Tribunal Administratif de Nantes — Décision N° TA44-2415152

mercredi 30 avril 2025

JuridictionTribunal Administratif de Nantes
SectionTribunal Administratif de Nantes
N° DossierTA44-2415152
TypeOrdonnance
RecoursExcès de pouvoir
Avocat requérantLE FLOCH

Résumé IA

Le Tribunal administratif de Nantes a été saisi par M. et Mme A d’un recours en excès de pouvoir contre le refus de délivrance de visas de long séjour pour réunification familiale. En cours d’instance, les visas sollicités ont été délivrés le 10 octobre 2024, rendant sans objet les conclusions principales. Par ordonnance du 30 avril 2025, le tribunal a constaté ce non-lieu à statuer sur l’annulation et l’injonction, et a rejeté la demande de frais de justice, estimant qu’il n’y avait pas lieu d’y faire droit.

Texte intégral

Vu la procédure suivante :

Par une requête, enregistrée le 27 septembre 2024, M. F et Mme C A, agissant en leur nom propre et en qualité de représentants légaux des enfants B A et D A, représentés par Me Le Floch, demandent au tribunal :

1°) d'annuler la décision par laquelle la commission de recours contre les décisions de refus de visa d'entrée en France a rejeté le recours formé contre les décisions de l'autorité consulaire française à Ankara (Turquie) refusant de délivrer des visas de long séjour au titre de la réunification familiale à Mme C A et à B A et D A ;

2°) d'enjoindre au ministre de l'intérieur de délivrer les visas sollicités, à défaut, de réexaminer leur situation, dans un délai d'un mois à compter de la notification de la décision à intervenir, sous astreinte de 100 euros par jour de retard ;

3°) de mettre à la charge de l'Etat la somme de 1 500 euros qui devra être versée à leur avocate au titre des articles L. 761-1 du code de justice administrative et 37 de la loi du 10 juillet 1991 relative à l'aide juridique, moyennant la renonciation de cette avocate à percevoir la contribution versée par l'Etat au titre de l'aide juridictionnelle.

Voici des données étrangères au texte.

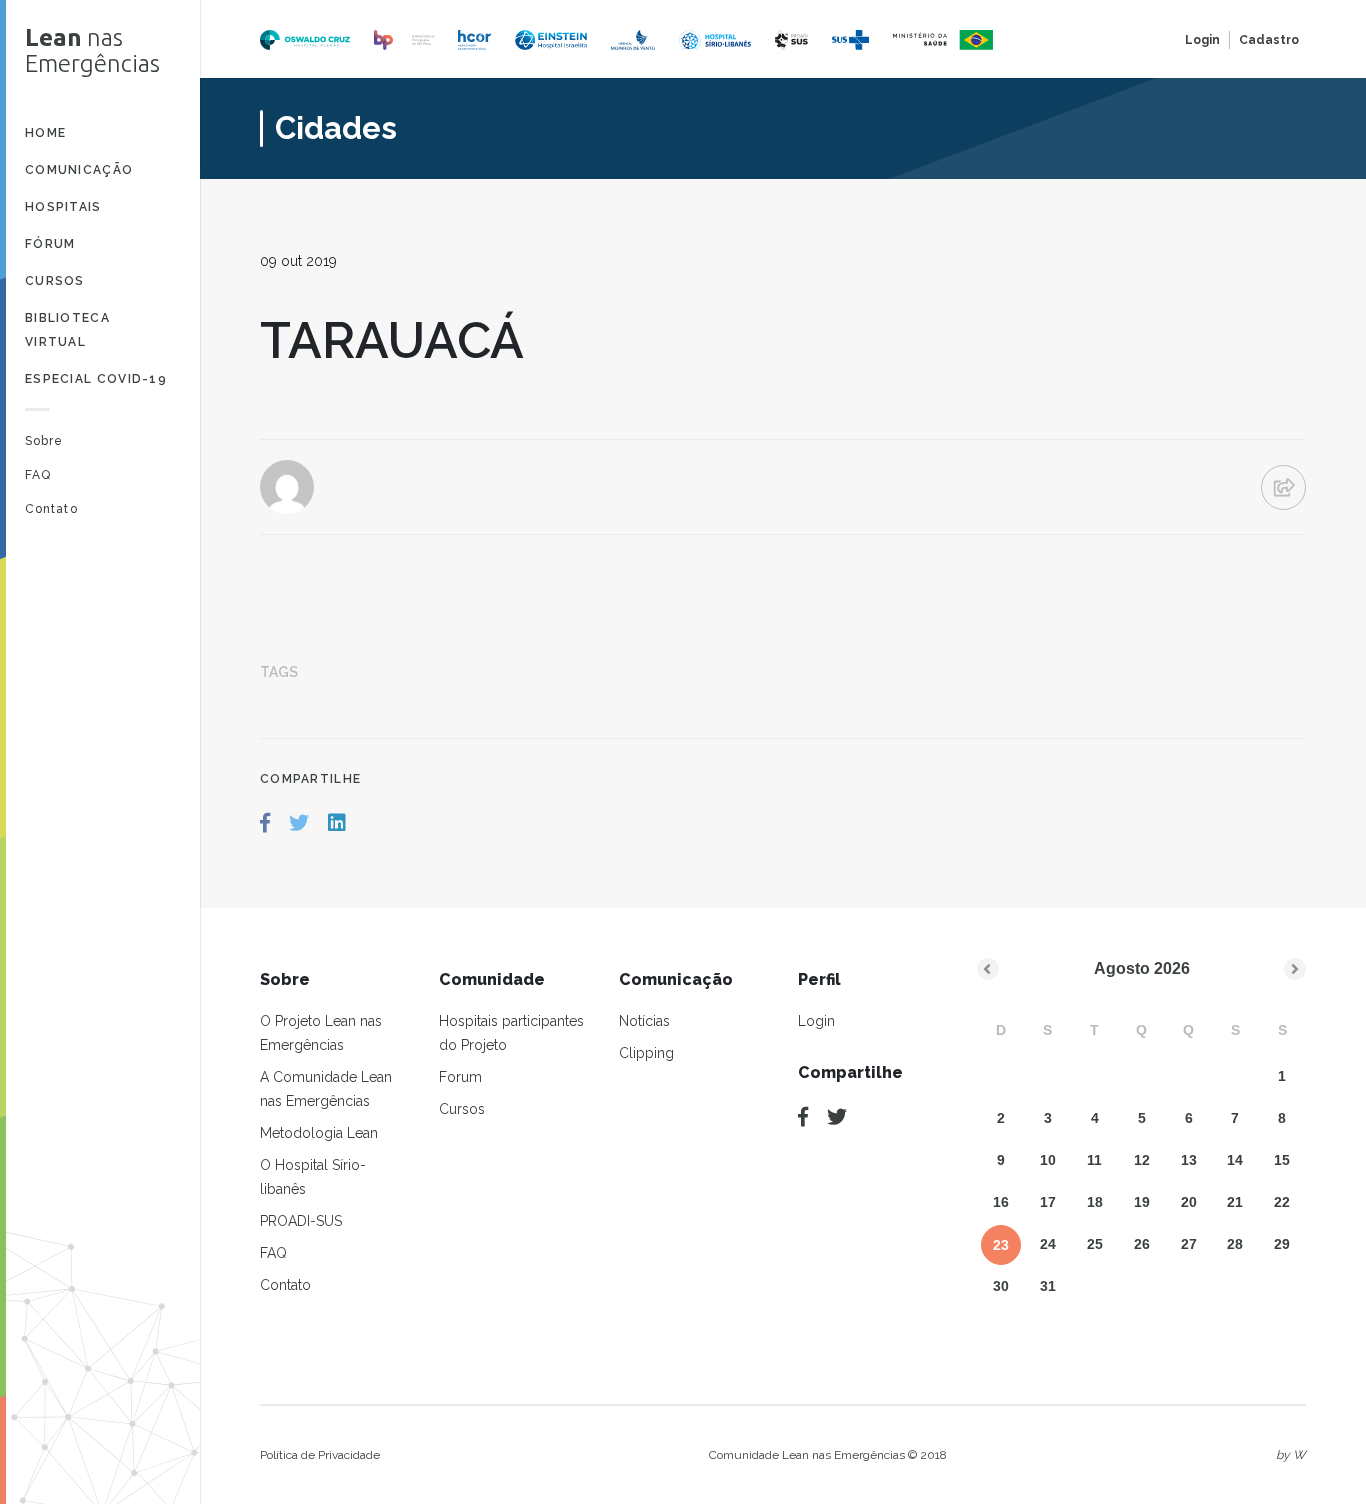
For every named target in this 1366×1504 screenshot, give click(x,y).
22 (1282, 1202)
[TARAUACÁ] (265, 823)
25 (1095, 1244)
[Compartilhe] (803, 1117)
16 (1001, 1202)
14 (1235, 1160)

Par un mémoire en défense, enregistré le 11 octobre 2024, le ministre de l'intérieur conclut au non-lieu à statuer sur les conclusions aux fins d'annulation et d'injonction sous astreinte et s'en remet à la sagesse du tribunal concernant le surplus des conclusions de la requête.

Il fait valoir que les visas sollicités ont été délivrés le 10 octobre 2024.

M. A a été admis à l'aide juridictionnelle totale par une décision du 9 janvier 2025.

Vu les autres pièces du dossier.

Vu :

- la loi n° 91-647 du 10 juillet 1991 ;

- le code de justice administrative.

Considérant ce qui suit :

1. Aux termes de l'article R. 222-1 du code de justice administrative : " Les présidents de tribunal administratif (), les premiers vice-présidents des tribunaux () et les présidents de formation de jugement des tribunaux () peuvent, par ordonnance : () 3' Constater qu'il n'y a pas lieu de statuer sur une requête () 5° Statuer sur les requêtes qui ne présentent plus à juger de questions autres que la condamnation prévue à l'article L. 761-1 ou la charge des dépens () ".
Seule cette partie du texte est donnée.